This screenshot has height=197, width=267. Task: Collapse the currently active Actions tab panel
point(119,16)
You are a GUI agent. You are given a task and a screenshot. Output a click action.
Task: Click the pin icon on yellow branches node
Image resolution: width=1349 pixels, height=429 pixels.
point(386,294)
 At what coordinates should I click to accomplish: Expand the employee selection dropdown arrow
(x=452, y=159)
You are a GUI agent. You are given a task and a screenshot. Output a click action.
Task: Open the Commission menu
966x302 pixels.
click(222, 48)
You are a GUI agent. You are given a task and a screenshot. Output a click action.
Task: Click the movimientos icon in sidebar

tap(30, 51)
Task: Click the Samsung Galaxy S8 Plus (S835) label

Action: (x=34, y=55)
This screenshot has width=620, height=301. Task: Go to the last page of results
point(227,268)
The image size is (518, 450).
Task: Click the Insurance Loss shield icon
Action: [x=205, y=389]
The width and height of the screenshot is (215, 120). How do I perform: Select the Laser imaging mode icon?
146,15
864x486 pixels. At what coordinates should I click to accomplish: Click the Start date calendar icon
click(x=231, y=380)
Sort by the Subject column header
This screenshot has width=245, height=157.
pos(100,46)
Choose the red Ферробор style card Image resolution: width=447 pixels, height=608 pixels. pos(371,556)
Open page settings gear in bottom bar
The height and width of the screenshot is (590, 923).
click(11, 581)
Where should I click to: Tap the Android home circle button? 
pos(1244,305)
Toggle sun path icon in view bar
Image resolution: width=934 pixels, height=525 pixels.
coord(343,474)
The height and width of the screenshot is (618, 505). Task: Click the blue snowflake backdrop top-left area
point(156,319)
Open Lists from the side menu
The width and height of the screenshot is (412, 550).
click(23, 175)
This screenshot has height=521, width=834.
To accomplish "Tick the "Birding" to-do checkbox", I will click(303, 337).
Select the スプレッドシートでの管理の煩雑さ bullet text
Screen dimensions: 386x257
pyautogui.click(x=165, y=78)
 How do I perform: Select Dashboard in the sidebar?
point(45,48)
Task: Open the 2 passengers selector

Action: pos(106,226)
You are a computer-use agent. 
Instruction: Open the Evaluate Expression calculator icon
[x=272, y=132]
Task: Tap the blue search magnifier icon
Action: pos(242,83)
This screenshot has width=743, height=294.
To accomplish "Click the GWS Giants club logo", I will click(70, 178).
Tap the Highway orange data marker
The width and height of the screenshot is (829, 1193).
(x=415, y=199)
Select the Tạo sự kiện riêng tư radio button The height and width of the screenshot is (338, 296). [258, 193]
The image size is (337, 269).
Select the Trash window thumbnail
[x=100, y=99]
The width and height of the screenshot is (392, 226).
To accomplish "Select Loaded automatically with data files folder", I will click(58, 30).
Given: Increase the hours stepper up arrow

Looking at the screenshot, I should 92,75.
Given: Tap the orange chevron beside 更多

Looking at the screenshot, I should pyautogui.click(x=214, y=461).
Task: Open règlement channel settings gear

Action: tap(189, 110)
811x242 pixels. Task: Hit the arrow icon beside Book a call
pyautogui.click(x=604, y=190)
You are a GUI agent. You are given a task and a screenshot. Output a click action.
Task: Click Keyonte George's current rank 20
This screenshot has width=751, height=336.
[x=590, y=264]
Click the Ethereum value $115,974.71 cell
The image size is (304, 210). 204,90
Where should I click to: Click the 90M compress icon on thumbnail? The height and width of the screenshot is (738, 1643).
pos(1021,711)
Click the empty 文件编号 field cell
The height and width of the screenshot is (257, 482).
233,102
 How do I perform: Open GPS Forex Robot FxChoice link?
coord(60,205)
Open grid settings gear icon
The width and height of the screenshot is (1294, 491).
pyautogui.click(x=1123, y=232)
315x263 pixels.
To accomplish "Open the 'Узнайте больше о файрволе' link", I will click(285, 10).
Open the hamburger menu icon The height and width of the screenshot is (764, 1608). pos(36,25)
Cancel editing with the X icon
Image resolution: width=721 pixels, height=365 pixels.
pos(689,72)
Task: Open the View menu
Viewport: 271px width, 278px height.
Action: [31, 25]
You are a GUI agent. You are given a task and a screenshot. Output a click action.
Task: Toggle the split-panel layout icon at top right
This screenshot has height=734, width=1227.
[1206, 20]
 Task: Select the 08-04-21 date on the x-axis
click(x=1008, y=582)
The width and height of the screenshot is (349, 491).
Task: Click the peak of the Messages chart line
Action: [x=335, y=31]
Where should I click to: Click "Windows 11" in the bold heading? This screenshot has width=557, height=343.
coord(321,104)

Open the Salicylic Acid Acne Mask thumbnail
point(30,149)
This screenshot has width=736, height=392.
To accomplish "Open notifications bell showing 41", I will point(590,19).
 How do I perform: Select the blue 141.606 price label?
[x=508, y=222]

· · · · · · ·

→ **Your assignment**
Your answer should be each line from the entries that includes the string "with".

→ **Written answer**
To accomplish "Select Loaded automatically with data files folder", I will click(58, 30).
Cancel editing with the X icon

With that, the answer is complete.